** START OF TEXT PASSAGE **

Wordle based on the word 'open

For my first word, I picked 'open science'. I snuck off to the first link in DuckDuckGo that popped up: the open resource I am always telling my own students not to use big grin, Wikipedia.

(The reason I say it's not a good idea for students to use Wikipedia is that it presents summaries of complicated material. If you have got an academic background in that material, you can tell what it is they are referring to but if you are coming to this fresh, you can be misled by the summary. Wikipedia is not peer-reviewed like journal articles are, so the information may not be reliable - here we see one problem with open access material. In my own case, I am looking for some other links to follow up which I hope I will be able to recognise as authoritative, rather than for an accurate summary of 'open science' - although that would be nice too.)

Gosh, there are clearly a lot more 'open' terms I can go off and explore underneath the term 'open science' wide eyes

Diagramme showing other areas of openness which make up Open Science

(Developed by Andreas E. Neuhold. and made available under CC)

It's not clear who are the main spokesperson(s) for this initiative, as it seems to be very widespread. However a paper by Pontika et al (2015) mentions a European Union funded project (FOSTER) which is looking to develop training and a taxonomy of open science (presumably just in Europe - and not including us Brits any more sad). There is also The Open Knowledge Foundation.

Open Science is happening all around, but there are some quite different opinions about when it started.

On the one hand, Wikipedia (2017) says Open Science developed in the seventeenth century. Earlier scientists (eg Gallileo) had been obliged to circulate their thinking in code. The founding of the Royal Society in England and the Académie des Sciences in France allowed for government funding of scientific projects, and of academic journals in which scientists could openly write about our work.

On the other hand, Pontika et al (2015) say: "OS is a relatively new and complex concept and its adoption will require a shift in the researchers' behaviour regarding the conduction of research and information sharing and will demand the adoption of new practices." We are seeing a shift in practices for writing about academic work - one so great that we might even call it a paradigm shift in the strict Kuhnian sense of that term (as discussed in Smith 1998). However Open Science is clearly not that new a concept; having been developing since the Enlightenment on the principles of rationality and humanism which Enlightenment thinking is based in (again see Smith 1998). What has changed is the medium through which Open Science can be disseminated - it has gone from paper to internet.

** END OF TEXT PASSAGE **

■ EXERCISE TASK
Reproduce the blog post on open science above word for word, in full.

** START OF DATA EXCERPT **

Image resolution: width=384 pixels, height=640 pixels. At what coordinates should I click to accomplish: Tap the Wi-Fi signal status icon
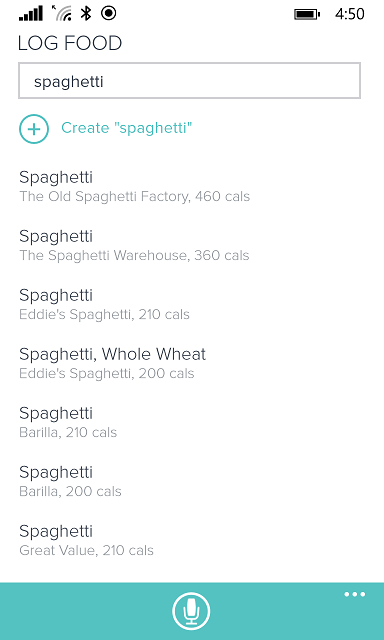[x=63, y=13]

** END OF DATA EXCERPT **

■ THE REPLY
Wordle based on the word 'open

For my first word, I picked 'open science'. I snuck off to the first link in DuckDuckGo that popped up: the open resource I am always telling my own students not to use big grin, Wikipedia.

(The reason I say it's not a good idea for students to use Wikipedia is that it presents summaries of complicated material. If you have got an academic background in that material, you can tell what it is they are referring to but if you are coming to this fresh, you can be misled by the summary. Wikipedia is not peer-reviewed like journal articles are, so the information may not be reliable - here we see one problem with open access material. In my own case, I am looking for some other links to follow up which I hope I will be able to recognise as authoritative, rather than for an accurate summary of 'open science' - although that would be nice too.)

Gosh, there are clearly a lot more 'open' terms I can go off and explore underneath the term 'open science' wide eyes

Diagramme showing other areas of openness which make up Open Science

(Developed by Andreas E. Neuhold. and made available under CC)

It's not clear who are the main spokesperson(s) for this initiative, as it seems to be very widespread. However a paper by Pontika et al (2015) mentions a European Union funded project (FOSTER) which is looking to develop training and a taxonomy of open science (presumably just in Europe - and not including us Brits any more sad). There is also The Open Knowledge Foundation.

Open Science is happening all around, but there are some quite different opinions about when it started.

On the one hand, Wikipedia (2017) says Open Science developed in the seventeenth century. Earlier scientists (eg Gallileo) had been obliged to circulate their thinking in code. The founding of the Royal Society in England and the Académie des Sciences in France allowed for government funding of scientific projects, and of academic journals in which scientists could openly write about our work.

On the other hand, Pontika et al (2015) say: "OS is a relatively new and complex concept and its adoption will require a shift in the researchers' behaviour regarding the conduction of research and information sharing and will demand the adoption of new practices." We are seeing a shift in practices for writing about academic work - one so great that we might even call it a paradigm shift in the strict Kuhnian sense of that term (as discussed in Smith 1998). However Open Science is clearly not that new a concept; having been developing since the Enlightenment on the principles of rationality and humanism which Enlightenment thinking is based in (again see Smith 1998). What has changed is the medium through which Open Science can be disseminated - it has gone from paper to internet.